The list of stand-by players in India's touring party to England includes two players familiar to India fans thanks to the IPL, in Prasidh Krishna and Avesh Khan, and two slightly less-known names: Abhimanyu Easwaran and Arzan Nagwaswalla. They will likely only get opportunities in the Indians' intra-squad games while on tour, but it should still be quite an experience for the two players, one a captain of a Ranji Trophy side with 64 first-class matches against his name, and the other just 16 first-class matches old.
'I want to come back to India a better player'
Until a couple of seasons ago, Abhimanyu was thought of as a contender for the India Test team. But after a 2018-19 Ranji Trophy season in which he totalled 861 runs at an average of 95.66, there came a big dip in 2019-20 - 258 runs from 17 innings, an average of just 17.20, and a best of 62.
But, clearly, the opener who leads Bengal hasn't fallen off the radar of the national selectors.
"I was in the squad, in the reserves, for the [2020-21] England Tests too, and that was a great learning experience for me, just being there, spending time in the dressing room, watching everyone…" he says. "I enjoyed my time there - how they prepare, just watching Virat Kohli's intensity at training was an education.
"There were things I hadn't seen before - for example, Rohit Sharma saw the pitch and focused on his sweep shot, [R] Ashwin did the same… they were so clear about their plans."

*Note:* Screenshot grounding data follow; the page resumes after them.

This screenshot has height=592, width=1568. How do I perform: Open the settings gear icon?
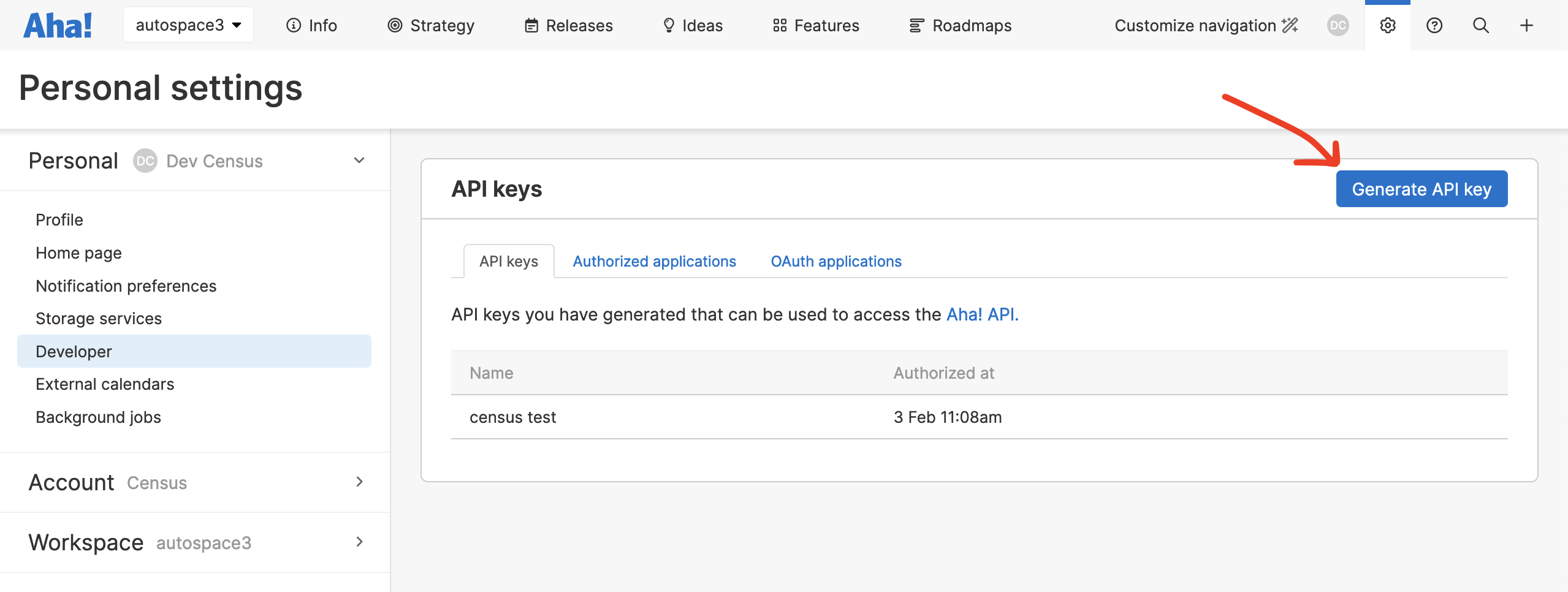[1387, 26]
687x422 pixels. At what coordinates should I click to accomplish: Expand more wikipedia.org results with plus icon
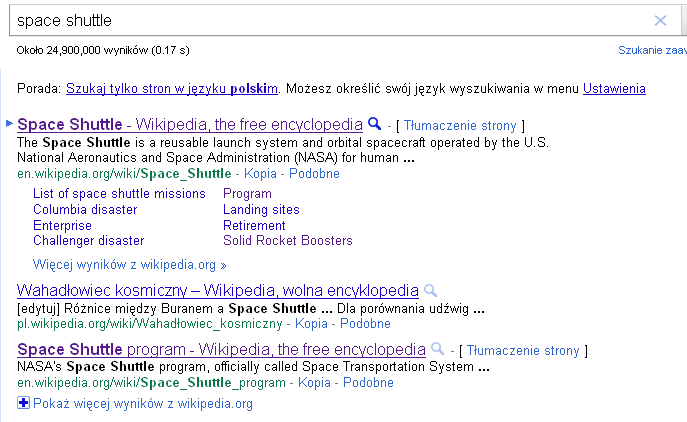tap(24, 403)
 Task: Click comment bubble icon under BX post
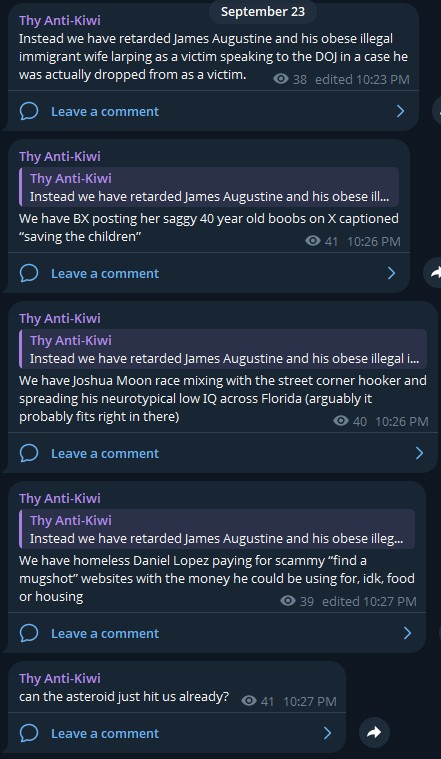29,273
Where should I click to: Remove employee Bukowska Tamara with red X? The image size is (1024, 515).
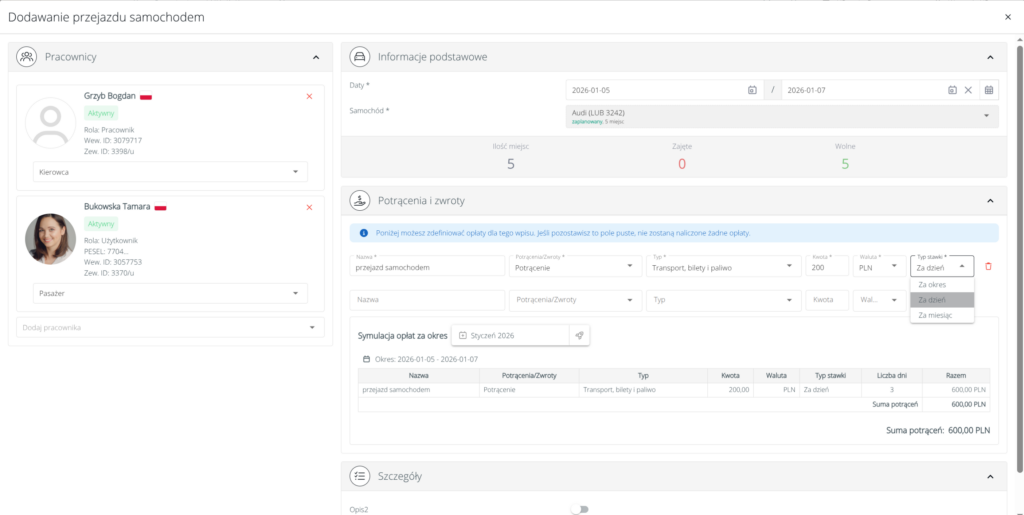[309, 207]
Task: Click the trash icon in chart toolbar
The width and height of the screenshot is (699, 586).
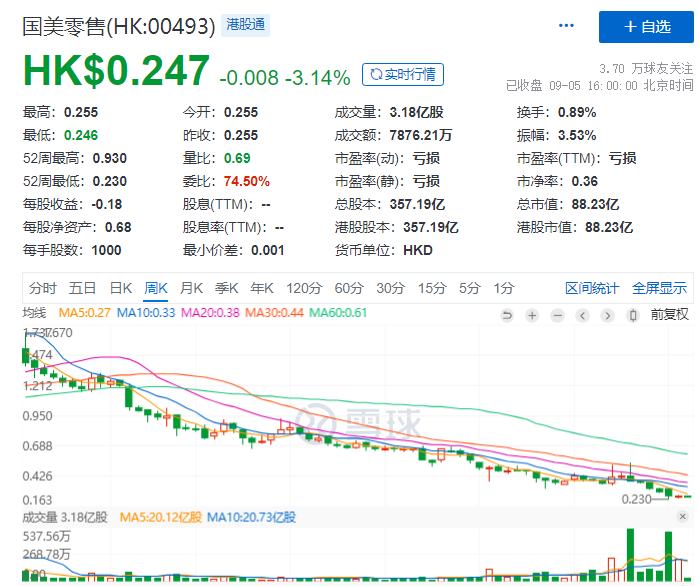Action: point(632,315)
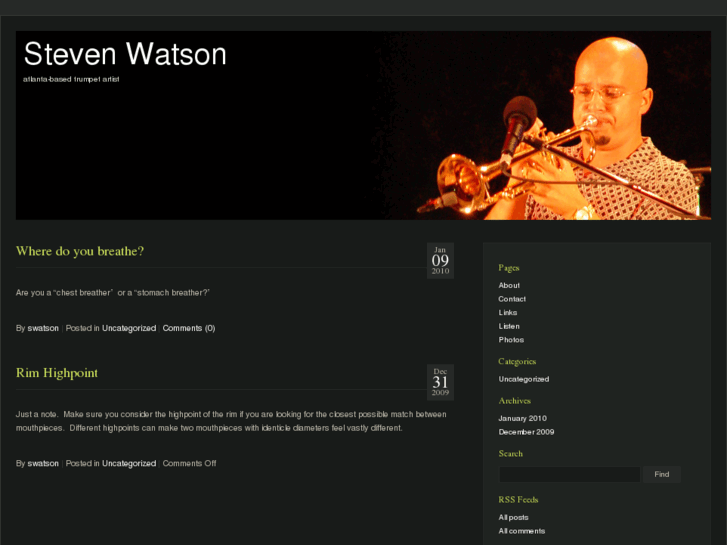Open the December 2009 archive
This screenshot has height=545, width=727.
[x=526, y=432]
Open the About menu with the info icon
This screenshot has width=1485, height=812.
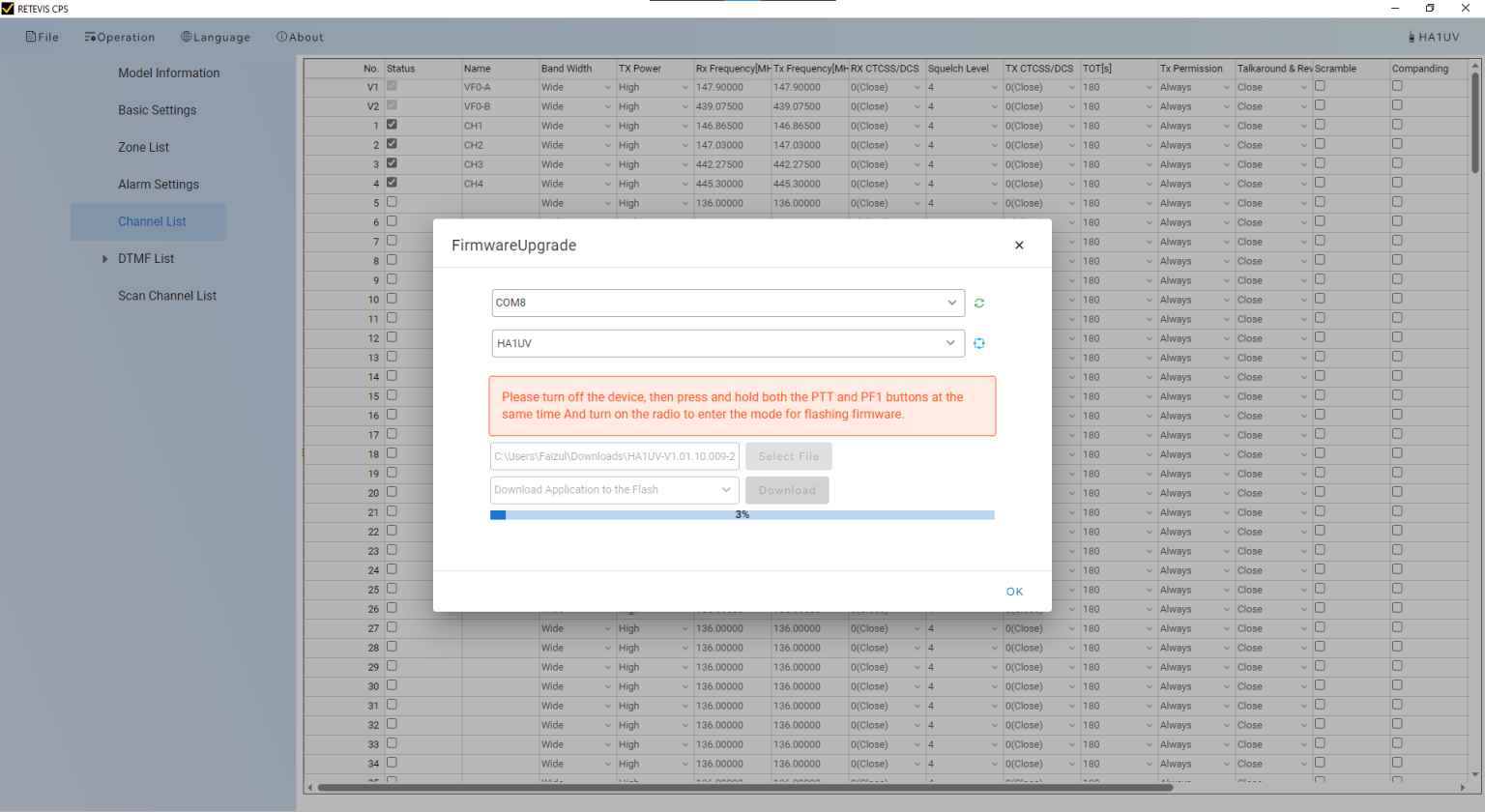click(300, 37)
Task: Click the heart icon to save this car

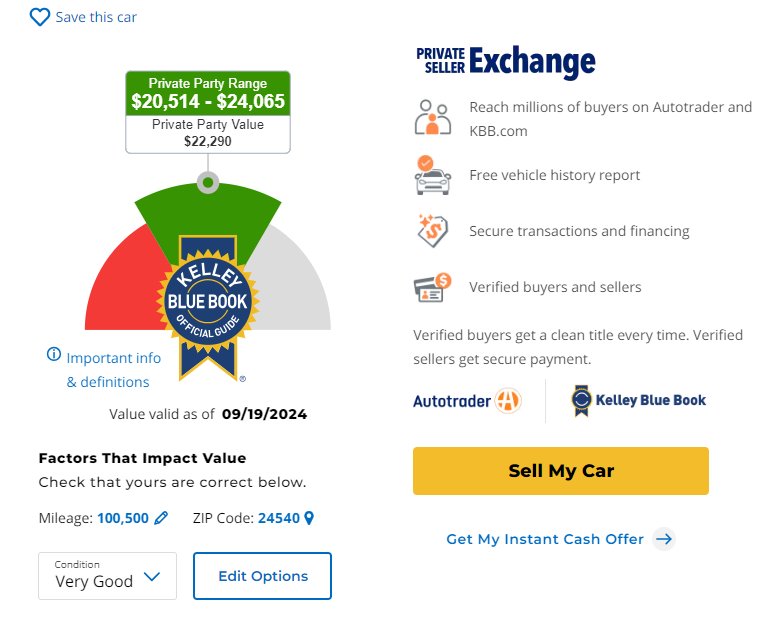Action: (40, 17)
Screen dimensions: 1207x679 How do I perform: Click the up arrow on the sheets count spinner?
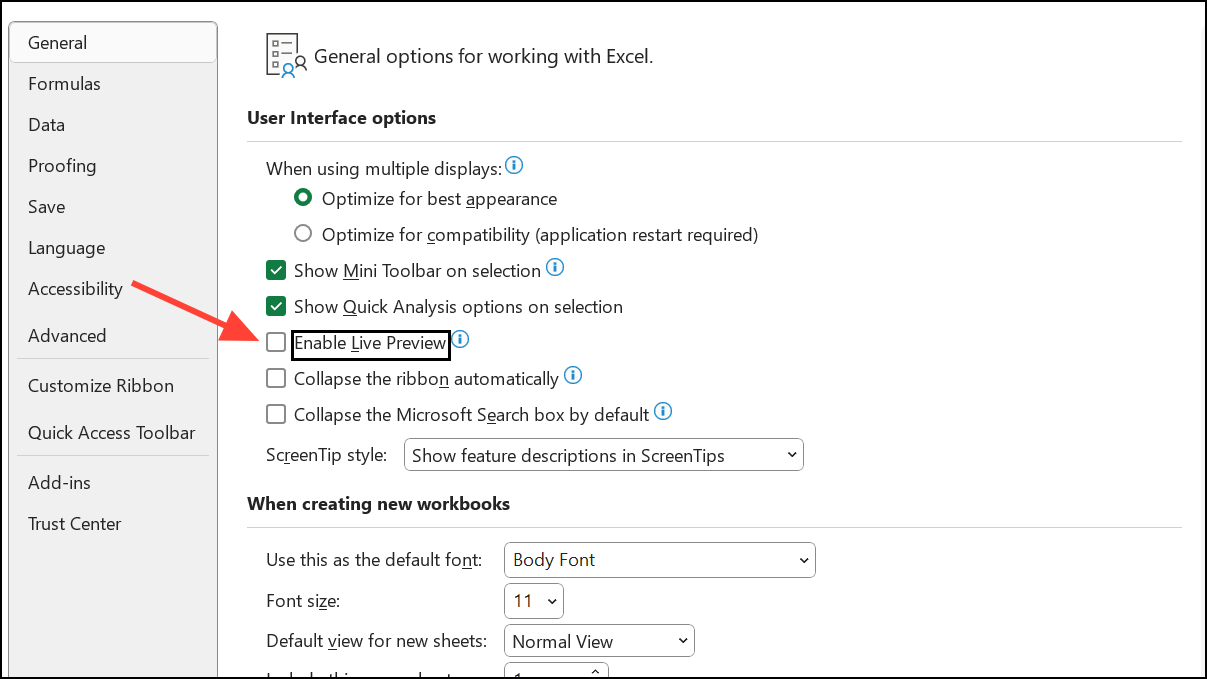pyautogui.click(x=596, y=670)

And though he isn't in the main squad of 20 for the tour of England - plus the World Test Championship final against New Zealand - he wants to be as prepared as possible, because "you never know, just in case an opportunity comes up".
It's not just words. Abhimanyu has shifted to Dehradun, where his father runs a cricket academy, and is training in conditions "somewhat simulated to what we will expect in England". He was expecting the call for England, he said, so the training plan was in place well before the formal announcement came.
"We have seven bowlers, some from the Uttarakhand team - including offspinner Gaurav Chaudhary - who have all come in after Covid-19 tests, and we have a grassy pitch here, which I am batting on. Plus, we are using some cheap balls along with the SG balls, because those swing more," Abhimanyu says. "I was playing a bit in Kolkata, but it was difficult to train there [because of Covid-19], so I shifted here, where I can train.
"We are trying whatever we can. Batting early in the morning, in the afternoon, in the evening, at all times, five-six hours every day, and other drills too. So that I am ready. And even if I don't get chances there, I want to come back to India a better player."
He is acutely aware that he has had a poor season - not to mention a season of little cricket because of the pandemic - and that it came at a time when he might have been pushing for higher honours. "It wasn't ideal, but it happens to everyone," he says. "Right now, I am batting really well. I am getting into good positions now.
"Importantly, I am feeling good. I feel happier about my body and my fitness, so I think I am in a good place."
'Surprising and exciting'
Nagwaswalla's stint as a net bowler with the Mumbai Indians at IPL 2021 ended prematurely when Covid-19 halted the tournament. On Friday, he was on his way back home when his phone rang.
"It was a call from the BCCI secretary [Jay Shah], saying my name could be on the list of stand-bys for India's tour of England," Nagwaswalla, 23, tells ESPNcricinfo. "I hadn't expected something like that could happen so early in my career. So it was surprising and exciting."
Gujarat's Nagwaswalla is three seasons old in domestic cricket. He is not express but "can go up to 135kph". In his short first-class career so far, the left-arm seamer has picked up 62 wickets at an average of 22.53 and a strike rate of 44.6. Those numbers become even more impressive when one considers he mostly bowls first change.
Nagwaswalla isn't fussed about bowling with the new ball. While he can swing it, bowling with the older ball has, perhaps, contributed to "patience" becoming a key strength. "I like to bowl to a plan and set a batsman up," he says.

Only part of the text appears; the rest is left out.